De ces trois soliloques on garde une impression de vide La terre profonde en ligne de mire, la mythologie paysanne en poupe: comme une partition, une ponctuation pertinente, le texte s'incarne dans une élocution bizarre et intrigante. Le boyau archaïque du luth fait écho à cette micro société dans le foin de l'étable chaude où les câbles des micro sont autant de tuyaux et fils où la vie peut être coupée, arrêtée.
Musique de grange
Un thème ancien chant du quotidien sourd des doigts du musicien, Kalevi Uibo,complainte triste et ritournelle répétitive. Tour revient dans cet "éternel retour" de la vie, de la mort omniprésente, lourd fardeau des paysans éleveurs sans avenir que la souffrance de l'acceptation du destin irrévocable. La langue comme matériau sonore à malaxer selon l'auteur, ici présente comme tous les protagonistes de cette mise en espace signée des étudiants en scénographie de la HEAR;
Un exercice, travail pratique en temps et grandeur réelle pour "abîmer, jouer, déconstruire la langue" en une musique,de chambre, de grange ou d'étable orchestrée pour pénétrer un univers en huit clos: la langue urbaine aussi, en message courts et concis, brefs et efficace, secs et tronqués, face à la lenteur de la vie agricole éclairée , froide et clinique ou chaleureuse comme la paille et le feu d'un monde révolu. Le public comme les bottes de paille, au poulailler, grimpé ou dans les stalles des bovins;
A vous de choisir votre place et votre point de vue, en dégustant les produits de proximité cuisinés avec délicatesse par le chef d'un soir Olivier Meyer au popotes!

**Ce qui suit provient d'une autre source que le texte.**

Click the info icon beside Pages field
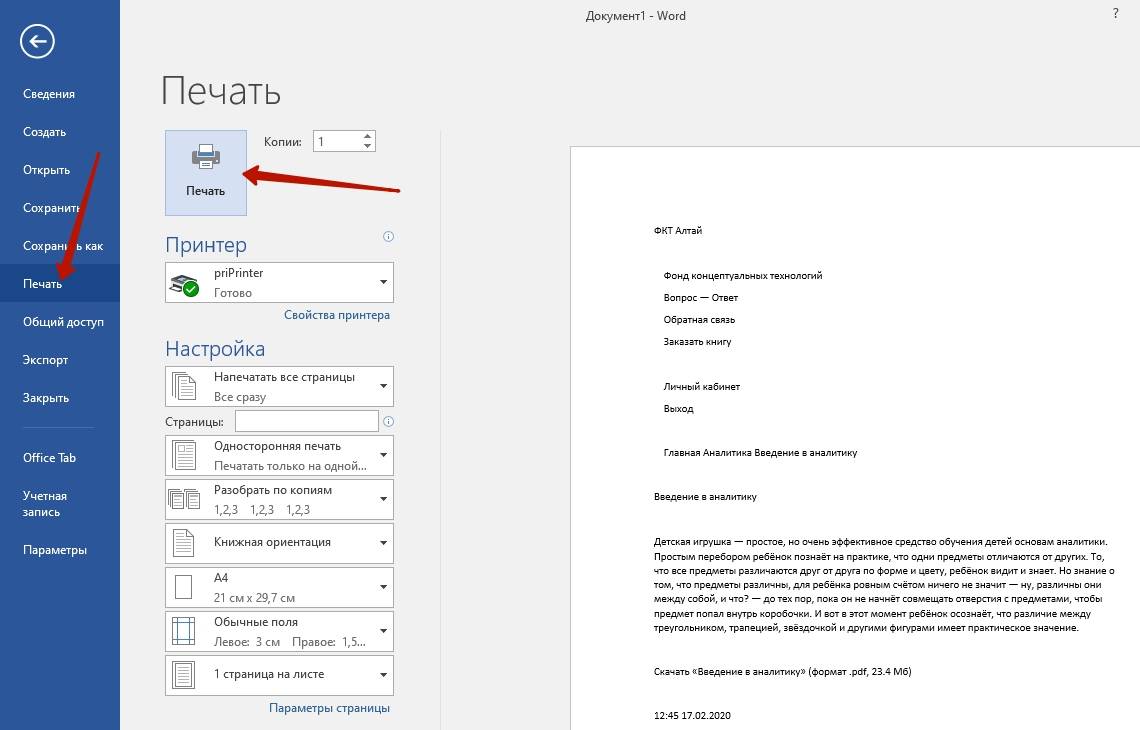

"Actuelles" aux TAPS Laiterie jusqu'au 9 Mars
Auteure Unn
Directeur de lecture Gaël Chaillat
Avec Sophie Thomann, Tristan Lettelier, Geoffrey Goudeau
Musicien Kalevi Uibo (luth roman, vielle et effets)
Scénographie (HEAR) Elie Vendrand, Léo Moreau, Lucie Mao, Gaëlle Hubert, Elise Jacques
Mise en œuvre des Actuelles Pascale Jaeggy, Yann Siptrott
Trublion Thomas Flagel
Marmiton Olivier Meyer, Kuirado
Réalisation des feuilles de salle (Master arts de la scène – Université de Strasbourg) Émilie Lajoux
La saison 2018-19 accueille la 21ème édition d’Actuelles. 96 textes auront été lus depuis la première édition de 2005.
Le principe est toujours le même : cinq pièces sont sélectionnées par les artistes associés (Pascale Jaeggy et Yann Siptrott cette saison) en collaboration avec le comité de lecture du TAPS.
Elles sont ensuite confiées à des directeur.trice.s de lecture qui constituent une équipe d’artistes pour en assurer la lecture et la partition musicale.
Chaque soir, un texte est ainsi présenté au public dans une forme simple privilégiant le rapport direct entre les artistes et le public. Des étudiant.e.s de la section scénographie de la Haute École des Arts du Rhin (HEAR), accompagnés par leurs enseignants et l’équipe technique du TAPS, prennent en charge la mise en espace de chaque lecture, tandis que le cuisinier Olivier Meyer (Kuirado) concocte des mises en bouches inspirées par les textes et dégustées lors de la soirée. Des étudiant.e.s en dramaturgie de la section Arts du spectacle de l’Université de Strasbourg composent les feuilles de salle et proposent des pistes de réflexion singulières pour chacun des textes.